In the gramine biosynthesis article, what name do the authors give to the cytochrome P450 monooxygenase CYP76M57?

---------- Provided passage ----------

Biosynthesis of the allelopathic alkaloid gramine in barley by a cryptic oxidative rearrangement

Article

Dias, Sara Leite; Chuang, Ling; Liu, Shenyu; Seligmann, Benedikt; Brendel, Fabian L.; Chavez, Benjamin G.; Hoffie, Robert E.; Hoffie, Iris; Kumlehn, Jochen; Bueltemeier, Arne; Wolf, Johanna; Herde, Marco; Witte, Claus-Peter; D'Auria, John C.; Franke, Jakob

Leibniz Institut fur Pflanzengenetik und Kulturpflanzenforschung; Leibniz University Hannover; Leibniz University Hannover; Leibniz Institut fur Pflanzengenetik und Kulturpflanzenforschung; Leibniz University Hannover; Max Planck Society

SCIENCE

0036-13467

10.1126/science.adk6112

2024-03-29

1448-1454

The defensive alkaloid gramine not only protects barley and other grasses from insects but also negatively affects their palatability to ruminants. The key gene for gramine formation has remained elusive, hampering breeding initiatives. In this work, we report that a gene encoding cytochrome P450 monooxygenase CYP76M57, which we name AMI synthase (AMIS), enables the production of gramine in Nicotiana benthamiana, Arabidopsis thaliana, and Saccharomyces cerevisiae. We reconstituted gramine production in the gramine-free barley (Hordeum vulgare) variety Golden Promise and eliminated it from cultivar Tafeno by Cas-mediated gene editing. In vitro experiments unraveled that an unexpected cryptic oxidative rearrangement underlies this noncanonical conversion of an amino acid to a chain-shortened biogenic amine. The discovery of the genetic basis of gramine formation now permits tailor-made optimization of gramine-linked traits in barley by plant breeding.

---------- Information supplied ----------

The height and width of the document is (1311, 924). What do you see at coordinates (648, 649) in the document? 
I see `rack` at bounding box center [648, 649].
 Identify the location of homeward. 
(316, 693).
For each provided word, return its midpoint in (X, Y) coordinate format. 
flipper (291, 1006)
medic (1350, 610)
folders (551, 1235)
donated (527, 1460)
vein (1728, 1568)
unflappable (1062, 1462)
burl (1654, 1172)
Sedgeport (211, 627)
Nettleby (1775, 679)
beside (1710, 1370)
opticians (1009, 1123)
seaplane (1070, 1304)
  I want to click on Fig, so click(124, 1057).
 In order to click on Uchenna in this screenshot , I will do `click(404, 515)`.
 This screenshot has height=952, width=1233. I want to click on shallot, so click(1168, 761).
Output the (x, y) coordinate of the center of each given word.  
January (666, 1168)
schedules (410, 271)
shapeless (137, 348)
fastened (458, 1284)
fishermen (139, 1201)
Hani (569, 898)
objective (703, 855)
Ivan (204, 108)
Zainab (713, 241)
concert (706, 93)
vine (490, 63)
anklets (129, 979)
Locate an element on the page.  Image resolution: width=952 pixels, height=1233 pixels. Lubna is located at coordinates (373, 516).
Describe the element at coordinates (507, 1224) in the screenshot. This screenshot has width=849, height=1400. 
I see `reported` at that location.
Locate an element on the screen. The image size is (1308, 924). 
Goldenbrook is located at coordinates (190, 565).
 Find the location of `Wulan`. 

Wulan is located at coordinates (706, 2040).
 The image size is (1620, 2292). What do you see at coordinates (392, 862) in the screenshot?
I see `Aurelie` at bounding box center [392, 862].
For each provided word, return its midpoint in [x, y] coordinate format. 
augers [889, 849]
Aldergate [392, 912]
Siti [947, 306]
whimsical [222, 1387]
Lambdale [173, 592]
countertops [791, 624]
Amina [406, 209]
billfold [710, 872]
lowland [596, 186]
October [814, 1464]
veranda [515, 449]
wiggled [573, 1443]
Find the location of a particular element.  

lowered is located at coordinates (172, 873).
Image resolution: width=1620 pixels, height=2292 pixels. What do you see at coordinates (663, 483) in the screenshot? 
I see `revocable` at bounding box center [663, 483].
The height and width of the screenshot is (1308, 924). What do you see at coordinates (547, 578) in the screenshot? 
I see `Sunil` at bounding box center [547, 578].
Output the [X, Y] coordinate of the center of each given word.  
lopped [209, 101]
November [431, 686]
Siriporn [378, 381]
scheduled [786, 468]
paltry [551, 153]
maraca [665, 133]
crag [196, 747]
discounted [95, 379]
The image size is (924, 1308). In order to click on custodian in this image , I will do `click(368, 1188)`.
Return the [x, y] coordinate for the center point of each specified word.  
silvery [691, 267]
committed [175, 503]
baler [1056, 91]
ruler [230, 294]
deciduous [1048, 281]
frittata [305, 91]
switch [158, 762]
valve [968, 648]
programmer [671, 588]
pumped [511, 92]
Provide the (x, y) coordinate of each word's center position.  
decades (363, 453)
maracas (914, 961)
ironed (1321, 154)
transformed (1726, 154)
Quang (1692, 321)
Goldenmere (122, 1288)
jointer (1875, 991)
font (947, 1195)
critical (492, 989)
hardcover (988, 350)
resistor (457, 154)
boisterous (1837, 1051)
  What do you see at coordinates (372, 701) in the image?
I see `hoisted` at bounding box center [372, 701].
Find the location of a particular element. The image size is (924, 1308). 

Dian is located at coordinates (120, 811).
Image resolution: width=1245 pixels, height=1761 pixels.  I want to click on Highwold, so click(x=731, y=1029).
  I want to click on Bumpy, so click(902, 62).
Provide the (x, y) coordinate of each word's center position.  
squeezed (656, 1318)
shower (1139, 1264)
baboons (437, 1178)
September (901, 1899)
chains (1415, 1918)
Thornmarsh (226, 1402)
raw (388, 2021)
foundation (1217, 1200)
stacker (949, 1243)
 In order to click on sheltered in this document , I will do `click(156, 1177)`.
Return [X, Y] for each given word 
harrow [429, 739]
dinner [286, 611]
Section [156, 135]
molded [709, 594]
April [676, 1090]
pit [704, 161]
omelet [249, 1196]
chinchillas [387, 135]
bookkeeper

----------

__Answer to this problem__
AMI synthase (AMIS)